━━━━━ Data for this task ━━━━━

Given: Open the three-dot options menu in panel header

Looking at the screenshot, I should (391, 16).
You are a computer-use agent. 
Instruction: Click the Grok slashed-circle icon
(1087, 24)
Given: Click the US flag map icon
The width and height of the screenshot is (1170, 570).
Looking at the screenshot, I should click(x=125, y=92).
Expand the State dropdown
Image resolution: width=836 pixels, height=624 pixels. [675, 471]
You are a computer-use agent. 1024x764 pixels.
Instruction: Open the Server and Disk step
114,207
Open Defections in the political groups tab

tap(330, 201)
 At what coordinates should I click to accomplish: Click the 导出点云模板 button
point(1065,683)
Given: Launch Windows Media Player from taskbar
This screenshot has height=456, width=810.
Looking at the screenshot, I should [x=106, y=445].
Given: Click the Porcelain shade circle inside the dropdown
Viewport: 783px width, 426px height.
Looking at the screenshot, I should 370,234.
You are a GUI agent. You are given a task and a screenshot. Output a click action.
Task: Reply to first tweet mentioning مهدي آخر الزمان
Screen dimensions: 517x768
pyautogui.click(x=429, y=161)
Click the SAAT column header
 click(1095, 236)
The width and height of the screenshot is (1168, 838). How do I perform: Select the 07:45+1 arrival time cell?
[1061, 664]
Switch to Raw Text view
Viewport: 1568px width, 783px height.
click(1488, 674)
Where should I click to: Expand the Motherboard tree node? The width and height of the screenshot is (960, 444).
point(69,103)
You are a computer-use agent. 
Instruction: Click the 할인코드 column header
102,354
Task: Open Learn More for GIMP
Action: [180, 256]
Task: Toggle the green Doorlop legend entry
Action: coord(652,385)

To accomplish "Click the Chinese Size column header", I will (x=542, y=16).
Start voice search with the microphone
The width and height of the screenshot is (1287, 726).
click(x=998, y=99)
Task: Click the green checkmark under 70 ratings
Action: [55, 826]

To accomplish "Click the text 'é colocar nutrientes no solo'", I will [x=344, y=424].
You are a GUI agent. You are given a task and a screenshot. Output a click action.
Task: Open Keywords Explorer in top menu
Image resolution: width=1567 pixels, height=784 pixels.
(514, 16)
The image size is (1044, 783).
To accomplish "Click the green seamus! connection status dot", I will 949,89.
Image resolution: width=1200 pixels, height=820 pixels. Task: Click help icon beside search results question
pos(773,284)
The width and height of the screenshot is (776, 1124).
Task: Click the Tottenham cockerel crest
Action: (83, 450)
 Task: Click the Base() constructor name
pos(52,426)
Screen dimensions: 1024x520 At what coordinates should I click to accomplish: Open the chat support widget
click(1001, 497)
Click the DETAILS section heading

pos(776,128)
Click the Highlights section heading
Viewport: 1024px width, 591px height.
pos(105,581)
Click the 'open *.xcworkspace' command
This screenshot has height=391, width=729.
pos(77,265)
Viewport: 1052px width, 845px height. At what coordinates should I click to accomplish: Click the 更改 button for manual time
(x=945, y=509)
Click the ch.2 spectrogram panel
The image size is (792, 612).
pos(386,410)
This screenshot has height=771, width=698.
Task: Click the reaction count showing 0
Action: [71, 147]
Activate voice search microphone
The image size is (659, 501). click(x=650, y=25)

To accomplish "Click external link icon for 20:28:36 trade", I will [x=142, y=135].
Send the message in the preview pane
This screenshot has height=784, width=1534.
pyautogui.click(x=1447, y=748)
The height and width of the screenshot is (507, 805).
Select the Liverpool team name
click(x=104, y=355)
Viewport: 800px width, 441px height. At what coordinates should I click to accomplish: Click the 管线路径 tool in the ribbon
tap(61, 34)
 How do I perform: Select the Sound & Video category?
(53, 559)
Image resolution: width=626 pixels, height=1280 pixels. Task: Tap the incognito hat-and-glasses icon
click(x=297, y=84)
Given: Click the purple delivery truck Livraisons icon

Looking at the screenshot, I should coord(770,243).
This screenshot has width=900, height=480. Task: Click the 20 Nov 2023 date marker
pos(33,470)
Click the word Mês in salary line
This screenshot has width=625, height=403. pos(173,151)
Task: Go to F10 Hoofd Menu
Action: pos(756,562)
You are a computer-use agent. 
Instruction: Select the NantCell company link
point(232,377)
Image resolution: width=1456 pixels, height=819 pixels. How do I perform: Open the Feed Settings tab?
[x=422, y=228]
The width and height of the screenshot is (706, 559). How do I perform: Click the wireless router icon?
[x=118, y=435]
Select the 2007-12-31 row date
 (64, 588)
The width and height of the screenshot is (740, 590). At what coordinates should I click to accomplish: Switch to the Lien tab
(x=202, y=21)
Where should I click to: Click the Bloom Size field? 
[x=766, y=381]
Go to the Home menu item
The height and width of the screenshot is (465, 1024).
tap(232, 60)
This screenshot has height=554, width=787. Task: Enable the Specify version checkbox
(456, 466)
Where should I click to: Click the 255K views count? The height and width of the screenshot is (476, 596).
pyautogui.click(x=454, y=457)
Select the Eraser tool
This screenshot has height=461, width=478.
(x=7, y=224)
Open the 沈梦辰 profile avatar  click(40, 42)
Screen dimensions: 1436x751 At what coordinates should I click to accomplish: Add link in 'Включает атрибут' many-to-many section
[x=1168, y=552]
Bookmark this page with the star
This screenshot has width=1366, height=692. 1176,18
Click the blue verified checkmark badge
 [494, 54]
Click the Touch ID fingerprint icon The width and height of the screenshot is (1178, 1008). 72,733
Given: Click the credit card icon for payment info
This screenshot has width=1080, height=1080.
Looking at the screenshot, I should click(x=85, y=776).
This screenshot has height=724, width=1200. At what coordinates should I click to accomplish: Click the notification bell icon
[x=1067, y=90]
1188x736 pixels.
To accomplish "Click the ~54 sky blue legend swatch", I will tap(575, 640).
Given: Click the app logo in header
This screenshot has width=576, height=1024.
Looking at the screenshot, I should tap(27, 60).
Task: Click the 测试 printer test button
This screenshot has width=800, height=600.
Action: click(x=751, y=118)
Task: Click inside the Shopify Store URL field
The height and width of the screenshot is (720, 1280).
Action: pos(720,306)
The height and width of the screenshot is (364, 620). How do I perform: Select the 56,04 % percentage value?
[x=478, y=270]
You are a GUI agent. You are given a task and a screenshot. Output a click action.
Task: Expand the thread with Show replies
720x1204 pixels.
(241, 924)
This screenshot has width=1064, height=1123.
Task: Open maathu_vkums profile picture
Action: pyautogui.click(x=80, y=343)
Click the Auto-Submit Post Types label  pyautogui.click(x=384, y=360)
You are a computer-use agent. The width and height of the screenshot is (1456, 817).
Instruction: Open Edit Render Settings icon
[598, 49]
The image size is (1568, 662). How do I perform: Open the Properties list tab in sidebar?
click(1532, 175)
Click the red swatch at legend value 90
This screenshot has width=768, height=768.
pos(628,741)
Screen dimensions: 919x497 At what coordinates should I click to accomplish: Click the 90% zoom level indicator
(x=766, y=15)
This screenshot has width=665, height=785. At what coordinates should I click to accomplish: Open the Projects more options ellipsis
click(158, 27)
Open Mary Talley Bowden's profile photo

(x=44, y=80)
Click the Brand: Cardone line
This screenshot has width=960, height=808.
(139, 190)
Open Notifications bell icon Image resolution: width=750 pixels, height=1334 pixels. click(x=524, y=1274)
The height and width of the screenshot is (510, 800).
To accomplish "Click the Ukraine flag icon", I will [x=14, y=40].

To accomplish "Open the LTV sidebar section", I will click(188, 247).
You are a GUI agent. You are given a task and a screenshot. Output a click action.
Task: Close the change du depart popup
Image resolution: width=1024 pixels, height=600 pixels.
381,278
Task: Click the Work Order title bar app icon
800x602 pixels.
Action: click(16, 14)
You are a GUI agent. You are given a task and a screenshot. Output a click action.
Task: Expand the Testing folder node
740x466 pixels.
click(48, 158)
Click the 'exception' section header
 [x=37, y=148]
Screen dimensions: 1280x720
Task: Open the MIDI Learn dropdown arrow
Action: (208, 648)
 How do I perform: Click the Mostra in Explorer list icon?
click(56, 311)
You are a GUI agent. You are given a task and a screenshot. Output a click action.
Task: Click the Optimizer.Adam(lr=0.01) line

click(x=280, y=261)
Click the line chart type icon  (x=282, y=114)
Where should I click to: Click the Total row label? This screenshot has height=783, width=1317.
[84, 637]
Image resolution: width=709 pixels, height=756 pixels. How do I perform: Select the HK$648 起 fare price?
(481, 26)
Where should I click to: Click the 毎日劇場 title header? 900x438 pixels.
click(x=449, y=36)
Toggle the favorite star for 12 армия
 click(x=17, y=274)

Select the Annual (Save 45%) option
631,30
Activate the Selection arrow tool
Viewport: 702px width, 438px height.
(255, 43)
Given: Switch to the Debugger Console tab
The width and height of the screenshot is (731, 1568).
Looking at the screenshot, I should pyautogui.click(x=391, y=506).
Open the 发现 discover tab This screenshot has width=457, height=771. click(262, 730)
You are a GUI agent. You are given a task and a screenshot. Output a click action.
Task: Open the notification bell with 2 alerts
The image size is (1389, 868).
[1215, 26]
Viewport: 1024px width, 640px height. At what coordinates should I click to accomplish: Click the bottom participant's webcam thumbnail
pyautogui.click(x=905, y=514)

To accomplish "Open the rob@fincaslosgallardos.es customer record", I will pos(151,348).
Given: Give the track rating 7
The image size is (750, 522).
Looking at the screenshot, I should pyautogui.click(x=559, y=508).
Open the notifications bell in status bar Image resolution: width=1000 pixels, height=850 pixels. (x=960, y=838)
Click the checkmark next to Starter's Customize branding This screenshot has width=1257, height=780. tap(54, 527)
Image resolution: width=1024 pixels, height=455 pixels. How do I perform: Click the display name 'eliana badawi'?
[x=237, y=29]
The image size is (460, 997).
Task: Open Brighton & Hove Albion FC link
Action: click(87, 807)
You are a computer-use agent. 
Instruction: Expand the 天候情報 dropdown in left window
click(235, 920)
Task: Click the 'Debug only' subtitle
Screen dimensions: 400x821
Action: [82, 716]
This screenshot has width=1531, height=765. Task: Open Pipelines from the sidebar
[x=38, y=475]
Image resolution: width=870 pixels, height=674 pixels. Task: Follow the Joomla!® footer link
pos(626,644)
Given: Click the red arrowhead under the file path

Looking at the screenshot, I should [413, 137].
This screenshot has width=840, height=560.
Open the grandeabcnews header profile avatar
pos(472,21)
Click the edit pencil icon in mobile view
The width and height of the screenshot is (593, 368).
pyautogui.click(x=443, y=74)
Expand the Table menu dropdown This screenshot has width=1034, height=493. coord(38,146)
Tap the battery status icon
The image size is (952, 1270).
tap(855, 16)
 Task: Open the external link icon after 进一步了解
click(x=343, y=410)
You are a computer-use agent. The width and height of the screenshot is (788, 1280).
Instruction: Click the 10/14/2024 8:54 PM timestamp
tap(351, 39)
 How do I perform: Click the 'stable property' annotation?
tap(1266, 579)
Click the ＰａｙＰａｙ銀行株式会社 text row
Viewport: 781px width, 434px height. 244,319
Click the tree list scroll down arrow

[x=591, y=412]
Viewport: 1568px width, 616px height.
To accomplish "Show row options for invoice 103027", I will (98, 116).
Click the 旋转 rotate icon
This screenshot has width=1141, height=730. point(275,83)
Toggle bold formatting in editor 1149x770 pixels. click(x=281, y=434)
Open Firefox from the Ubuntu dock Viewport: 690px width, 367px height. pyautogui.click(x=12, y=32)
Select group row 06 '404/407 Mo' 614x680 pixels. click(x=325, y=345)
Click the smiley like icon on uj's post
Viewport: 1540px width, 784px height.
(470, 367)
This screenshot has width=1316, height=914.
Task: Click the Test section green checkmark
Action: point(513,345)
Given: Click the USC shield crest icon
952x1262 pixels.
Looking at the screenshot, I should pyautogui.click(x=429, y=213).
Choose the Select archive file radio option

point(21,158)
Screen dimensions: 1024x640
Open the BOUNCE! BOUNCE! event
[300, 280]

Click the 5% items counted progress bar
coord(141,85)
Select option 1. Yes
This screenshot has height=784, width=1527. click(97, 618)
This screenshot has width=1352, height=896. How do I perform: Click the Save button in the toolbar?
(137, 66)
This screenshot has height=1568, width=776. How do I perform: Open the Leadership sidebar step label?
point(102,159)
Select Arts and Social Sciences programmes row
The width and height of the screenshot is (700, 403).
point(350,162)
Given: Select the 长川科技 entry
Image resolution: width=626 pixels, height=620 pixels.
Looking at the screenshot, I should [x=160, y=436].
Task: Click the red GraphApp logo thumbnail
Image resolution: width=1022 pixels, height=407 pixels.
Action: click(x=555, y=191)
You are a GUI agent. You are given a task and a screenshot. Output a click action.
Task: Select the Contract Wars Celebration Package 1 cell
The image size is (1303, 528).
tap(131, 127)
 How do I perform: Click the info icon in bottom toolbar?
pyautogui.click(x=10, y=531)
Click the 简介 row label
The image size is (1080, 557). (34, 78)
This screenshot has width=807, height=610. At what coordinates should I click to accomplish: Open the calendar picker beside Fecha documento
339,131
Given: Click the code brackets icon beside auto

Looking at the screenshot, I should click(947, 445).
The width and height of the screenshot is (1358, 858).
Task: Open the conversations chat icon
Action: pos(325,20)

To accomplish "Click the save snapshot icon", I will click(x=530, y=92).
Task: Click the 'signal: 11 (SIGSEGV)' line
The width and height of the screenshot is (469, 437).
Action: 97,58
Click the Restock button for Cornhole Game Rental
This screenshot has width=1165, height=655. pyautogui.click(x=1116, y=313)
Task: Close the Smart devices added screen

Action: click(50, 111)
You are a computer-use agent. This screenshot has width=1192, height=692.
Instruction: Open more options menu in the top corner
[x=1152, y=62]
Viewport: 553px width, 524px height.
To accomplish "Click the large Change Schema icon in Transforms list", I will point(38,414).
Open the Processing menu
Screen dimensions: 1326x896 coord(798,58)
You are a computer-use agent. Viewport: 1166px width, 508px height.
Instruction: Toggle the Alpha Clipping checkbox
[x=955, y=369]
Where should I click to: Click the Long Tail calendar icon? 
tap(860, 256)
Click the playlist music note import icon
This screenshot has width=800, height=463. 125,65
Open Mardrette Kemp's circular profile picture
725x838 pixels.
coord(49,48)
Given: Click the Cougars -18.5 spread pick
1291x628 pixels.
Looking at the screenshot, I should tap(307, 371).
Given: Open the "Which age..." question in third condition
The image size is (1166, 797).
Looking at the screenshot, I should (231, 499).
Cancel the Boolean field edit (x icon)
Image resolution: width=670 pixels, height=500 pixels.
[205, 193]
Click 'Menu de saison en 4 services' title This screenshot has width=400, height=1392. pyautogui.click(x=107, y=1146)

━━━━━

__Directions for this task__:
Scan the entries above for the line containing "Image resolution: width=709", and copy it and all lines after it exactly, down to and including the line containing "Open the 发现".

__Answer space__:
Image resolution: width=709 pixels, height=756 pixels. How do I perform: Select the HK$648 起 fare price?
(481, 26)
Where should I click to: Click the 毎日劇場 title header? 900x438 pixels.
click(x=449, y=36)
Toggle the favorite star for 12 армия
 click(x=17, y=274)

Select the Annual (Save 45%) option
631,30
Activate the Selection arrow tool
Viewport: 702px width, 438px height.
(255, 43)
Given: Switch to the Debugger Console tab
The width and height of the screenshot is (731, 1568).
Looking at the screenshot, I should pyautogui.click(x=391, y=506).
Open the 发现 discover tab This screenshot has width=457, height=771. click(262, 730)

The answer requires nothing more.